**EXERCISE PROMPT**
Select from the records below every line that has the word "filter" in it.
Start of MATERIAL FOR THIS EXERCISE
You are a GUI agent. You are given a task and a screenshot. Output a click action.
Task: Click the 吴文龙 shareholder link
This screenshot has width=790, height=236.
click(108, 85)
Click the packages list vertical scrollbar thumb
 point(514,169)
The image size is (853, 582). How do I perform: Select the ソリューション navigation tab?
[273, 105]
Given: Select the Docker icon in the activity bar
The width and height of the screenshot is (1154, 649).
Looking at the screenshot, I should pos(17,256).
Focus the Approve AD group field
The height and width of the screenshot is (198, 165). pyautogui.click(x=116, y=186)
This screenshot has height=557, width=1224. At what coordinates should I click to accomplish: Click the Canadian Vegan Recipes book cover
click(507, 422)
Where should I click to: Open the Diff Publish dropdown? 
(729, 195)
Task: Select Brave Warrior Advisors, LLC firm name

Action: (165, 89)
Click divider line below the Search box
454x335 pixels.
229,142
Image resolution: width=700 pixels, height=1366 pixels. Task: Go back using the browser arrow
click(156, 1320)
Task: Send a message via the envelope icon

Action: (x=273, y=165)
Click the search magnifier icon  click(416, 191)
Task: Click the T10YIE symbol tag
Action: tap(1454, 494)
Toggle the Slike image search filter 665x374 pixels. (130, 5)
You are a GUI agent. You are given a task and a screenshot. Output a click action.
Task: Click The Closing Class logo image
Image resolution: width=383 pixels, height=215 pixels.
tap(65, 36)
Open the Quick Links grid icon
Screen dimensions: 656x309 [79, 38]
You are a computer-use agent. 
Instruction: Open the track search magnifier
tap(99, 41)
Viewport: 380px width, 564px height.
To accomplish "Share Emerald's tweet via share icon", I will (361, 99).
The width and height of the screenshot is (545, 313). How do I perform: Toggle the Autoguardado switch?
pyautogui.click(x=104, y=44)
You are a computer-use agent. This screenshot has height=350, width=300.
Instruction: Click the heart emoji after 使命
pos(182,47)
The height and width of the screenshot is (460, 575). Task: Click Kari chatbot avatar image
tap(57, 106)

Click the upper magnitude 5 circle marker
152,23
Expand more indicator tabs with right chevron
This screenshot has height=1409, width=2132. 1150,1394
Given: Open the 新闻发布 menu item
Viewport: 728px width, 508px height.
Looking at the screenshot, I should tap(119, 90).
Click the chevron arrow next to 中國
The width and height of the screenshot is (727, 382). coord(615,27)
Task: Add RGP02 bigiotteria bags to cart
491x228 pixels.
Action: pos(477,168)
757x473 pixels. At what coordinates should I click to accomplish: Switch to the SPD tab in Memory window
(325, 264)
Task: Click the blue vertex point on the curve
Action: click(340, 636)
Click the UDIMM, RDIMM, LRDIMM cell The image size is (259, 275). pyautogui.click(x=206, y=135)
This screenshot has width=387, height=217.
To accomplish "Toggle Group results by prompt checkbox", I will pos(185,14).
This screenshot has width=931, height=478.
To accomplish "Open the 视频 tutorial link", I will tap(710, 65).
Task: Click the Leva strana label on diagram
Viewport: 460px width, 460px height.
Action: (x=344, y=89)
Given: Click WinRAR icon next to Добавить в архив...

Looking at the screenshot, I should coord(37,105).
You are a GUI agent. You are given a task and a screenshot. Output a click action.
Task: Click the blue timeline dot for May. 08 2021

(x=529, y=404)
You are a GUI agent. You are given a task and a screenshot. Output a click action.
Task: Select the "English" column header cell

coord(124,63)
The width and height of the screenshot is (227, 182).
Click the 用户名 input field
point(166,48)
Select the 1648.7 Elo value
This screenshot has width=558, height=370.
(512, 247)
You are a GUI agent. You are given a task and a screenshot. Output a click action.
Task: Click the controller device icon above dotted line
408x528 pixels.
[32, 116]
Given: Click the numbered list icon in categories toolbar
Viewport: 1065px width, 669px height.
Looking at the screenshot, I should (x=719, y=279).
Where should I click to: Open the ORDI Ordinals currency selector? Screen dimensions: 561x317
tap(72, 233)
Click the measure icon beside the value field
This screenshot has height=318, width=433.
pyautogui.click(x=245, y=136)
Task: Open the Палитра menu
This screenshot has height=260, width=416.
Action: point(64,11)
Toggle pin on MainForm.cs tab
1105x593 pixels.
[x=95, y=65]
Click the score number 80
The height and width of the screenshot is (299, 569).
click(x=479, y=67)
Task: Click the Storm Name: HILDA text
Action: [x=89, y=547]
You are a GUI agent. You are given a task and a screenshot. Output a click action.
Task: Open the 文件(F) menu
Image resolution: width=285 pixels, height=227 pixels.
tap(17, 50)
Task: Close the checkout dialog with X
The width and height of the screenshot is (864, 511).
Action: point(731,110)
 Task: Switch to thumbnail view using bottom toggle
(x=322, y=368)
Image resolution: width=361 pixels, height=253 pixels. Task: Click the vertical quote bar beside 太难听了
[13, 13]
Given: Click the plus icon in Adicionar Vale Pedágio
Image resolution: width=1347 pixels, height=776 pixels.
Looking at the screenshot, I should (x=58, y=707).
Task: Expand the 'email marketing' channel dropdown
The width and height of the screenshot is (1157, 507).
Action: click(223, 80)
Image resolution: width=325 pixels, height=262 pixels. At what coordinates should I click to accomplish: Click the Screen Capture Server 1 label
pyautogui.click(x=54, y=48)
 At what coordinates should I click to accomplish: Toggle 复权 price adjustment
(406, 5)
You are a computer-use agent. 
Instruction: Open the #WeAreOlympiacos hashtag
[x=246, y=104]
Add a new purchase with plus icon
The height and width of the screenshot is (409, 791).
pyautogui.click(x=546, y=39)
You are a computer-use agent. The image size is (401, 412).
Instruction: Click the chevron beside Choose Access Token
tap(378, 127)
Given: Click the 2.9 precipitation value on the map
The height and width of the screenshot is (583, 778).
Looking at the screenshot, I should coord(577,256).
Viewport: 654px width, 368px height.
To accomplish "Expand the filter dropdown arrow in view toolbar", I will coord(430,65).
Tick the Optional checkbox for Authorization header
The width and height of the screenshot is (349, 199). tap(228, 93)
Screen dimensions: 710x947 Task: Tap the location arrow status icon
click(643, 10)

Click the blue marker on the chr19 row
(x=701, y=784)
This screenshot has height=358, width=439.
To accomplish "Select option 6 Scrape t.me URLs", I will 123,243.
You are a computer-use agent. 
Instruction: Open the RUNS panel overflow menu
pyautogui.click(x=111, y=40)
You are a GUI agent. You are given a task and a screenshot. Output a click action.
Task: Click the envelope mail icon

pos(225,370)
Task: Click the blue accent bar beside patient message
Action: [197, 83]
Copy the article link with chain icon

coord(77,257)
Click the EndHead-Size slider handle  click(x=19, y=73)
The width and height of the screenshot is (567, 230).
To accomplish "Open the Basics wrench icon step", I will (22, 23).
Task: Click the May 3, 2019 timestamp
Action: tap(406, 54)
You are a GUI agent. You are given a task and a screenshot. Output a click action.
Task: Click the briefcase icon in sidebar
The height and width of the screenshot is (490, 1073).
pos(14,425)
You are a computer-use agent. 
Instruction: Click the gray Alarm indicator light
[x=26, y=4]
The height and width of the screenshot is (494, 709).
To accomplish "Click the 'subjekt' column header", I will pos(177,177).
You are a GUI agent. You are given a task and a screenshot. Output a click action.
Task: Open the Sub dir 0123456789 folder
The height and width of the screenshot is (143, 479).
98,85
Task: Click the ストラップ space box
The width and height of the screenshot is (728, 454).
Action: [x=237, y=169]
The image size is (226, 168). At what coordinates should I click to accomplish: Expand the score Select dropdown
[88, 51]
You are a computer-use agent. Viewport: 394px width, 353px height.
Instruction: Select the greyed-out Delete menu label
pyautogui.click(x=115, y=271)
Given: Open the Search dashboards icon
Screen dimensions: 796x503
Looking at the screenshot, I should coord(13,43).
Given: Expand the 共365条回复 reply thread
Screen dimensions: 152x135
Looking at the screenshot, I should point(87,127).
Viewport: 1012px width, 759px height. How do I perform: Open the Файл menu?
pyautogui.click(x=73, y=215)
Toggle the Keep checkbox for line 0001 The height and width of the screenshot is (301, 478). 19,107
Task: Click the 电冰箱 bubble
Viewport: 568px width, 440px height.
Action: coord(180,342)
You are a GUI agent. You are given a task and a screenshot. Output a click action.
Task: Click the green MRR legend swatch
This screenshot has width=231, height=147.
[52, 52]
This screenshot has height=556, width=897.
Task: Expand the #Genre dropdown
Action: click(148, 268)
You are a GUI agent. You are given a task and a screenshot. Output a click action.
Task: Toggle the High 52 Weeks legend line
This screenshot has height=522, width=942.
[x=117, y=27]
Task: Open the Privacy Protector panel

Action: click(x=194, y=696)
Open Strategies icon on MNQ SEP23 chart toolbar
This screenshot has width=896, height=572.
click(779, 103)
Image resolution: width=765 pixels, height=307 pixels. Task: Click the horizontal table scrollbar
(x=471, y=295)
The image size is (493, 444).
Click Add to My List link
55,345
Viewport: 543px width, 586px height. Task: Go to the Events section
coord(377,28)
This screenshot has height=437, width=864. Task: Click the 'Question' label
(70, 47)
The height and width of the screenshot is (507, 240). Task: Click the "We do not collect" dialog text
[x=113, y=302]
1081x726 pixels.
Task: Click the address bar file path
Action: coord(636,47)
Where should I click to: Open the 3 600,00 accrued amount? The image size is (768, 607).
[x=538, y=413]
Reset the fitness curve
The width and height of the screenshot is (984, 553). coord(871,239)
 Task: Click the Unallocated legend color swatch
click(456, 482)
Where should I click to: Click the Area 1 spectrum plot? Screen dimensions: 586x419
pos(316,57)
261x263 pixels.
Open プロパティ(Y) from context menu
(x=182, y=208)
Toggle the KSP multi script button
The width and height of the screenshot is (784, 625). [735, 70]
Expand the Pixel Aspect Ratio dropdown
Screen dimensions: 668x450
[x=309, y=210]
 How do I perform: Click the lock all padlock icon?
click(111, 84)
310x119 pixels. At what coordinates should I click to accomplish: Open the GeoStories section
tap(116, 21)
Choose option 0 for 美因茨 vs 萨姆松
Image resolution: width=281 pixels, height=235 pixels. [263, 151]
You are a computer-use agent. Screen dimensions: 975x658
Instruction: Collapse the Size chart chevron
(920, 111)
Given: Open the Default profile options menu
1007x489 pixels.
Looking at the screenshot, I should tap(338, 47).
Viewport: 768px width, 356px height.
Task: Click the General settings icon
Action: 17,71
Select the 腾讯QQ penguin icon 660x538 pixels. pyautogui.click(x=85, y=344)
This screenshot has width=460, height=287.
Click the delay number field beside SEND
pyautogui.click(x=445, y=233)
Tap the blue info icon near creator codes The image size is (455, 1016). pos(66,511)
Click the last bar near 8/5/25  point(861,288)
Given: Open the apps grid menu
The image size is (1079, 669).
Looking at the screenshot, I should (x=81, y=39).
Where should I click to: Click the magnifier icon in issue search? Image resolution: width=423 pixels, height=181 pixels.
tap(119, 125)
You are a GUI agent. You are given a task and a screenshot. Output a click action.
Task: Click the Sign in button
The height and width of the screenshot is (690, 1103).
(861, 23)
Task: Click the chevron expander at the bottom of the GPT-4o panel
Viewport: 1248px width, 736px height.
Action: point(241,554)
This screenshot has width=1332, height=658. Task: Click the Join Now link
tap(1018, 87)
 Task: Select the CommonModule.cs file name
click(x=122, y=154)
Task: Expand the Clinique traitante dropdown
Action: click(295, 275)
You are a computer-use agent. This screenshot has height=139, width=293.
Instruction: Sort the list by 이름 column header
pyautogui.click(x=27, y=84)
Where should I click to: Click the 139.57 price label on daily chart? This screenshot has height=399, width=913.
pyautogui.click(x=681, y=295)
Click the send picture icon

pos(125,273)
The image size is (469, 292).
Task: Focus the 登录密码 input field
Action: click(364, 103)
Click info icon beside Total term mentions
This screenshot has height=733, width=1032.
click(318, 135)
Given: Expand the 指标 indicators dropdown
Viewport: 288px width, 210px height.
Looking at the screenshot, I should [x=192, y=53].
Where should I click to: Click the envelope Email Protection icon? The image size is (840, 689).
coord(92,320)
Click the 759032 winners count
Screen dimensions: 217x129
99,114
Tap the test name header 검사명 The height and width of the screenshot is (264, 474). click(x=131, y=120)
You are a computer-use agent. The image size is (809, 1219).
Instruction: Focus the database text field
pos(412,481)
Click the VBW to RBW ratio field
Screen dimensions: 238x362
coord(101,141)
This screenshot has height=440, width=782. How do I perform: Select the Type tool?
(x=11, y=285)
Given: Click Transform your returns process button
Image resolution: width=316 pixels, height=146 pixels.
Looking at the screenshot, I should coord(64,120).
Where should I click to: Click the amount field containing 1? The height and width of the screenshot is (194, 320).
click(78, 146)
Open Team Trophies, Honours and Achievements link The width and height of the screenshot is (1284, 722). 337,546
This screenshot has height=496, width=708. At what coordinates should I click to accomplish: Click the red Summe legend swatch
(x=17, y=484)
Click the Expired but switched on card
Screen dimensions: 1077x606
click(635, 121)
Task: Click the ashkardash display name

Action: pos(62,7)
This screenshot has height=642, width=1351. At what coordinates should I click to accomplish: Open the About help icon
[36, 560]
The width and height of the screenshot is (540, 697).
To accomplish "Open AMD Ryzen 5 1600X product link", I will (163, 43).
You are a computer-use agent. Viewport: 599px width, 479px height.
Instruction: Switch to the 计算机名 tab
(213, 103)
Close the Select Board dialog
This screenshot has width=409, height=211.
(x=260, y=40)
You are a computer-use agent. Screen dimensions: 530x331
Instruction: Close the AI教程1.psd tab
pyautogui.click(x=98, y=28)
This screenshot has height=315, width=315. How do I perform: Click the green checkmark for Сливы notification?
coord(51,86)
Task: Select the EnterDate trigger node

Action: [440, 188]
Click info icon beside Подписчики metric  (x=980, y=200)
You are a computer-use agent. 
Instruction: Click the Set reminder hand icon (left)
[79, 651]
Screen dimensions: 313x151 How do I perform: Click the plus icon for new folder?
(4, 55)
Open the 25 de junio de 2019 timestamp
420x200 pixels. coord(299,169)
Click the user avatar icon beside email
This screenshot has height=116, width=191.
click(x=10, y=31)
End of MATERIAL FOR THIS EXERCISE
**RESPONSE TO THE EXERCISE**
Toggle the Slike image search filter 665x374 pixels. (130, 5)
To accomplish "Expand the filter dropdown arrow in view toolbar", I will coord(430,65).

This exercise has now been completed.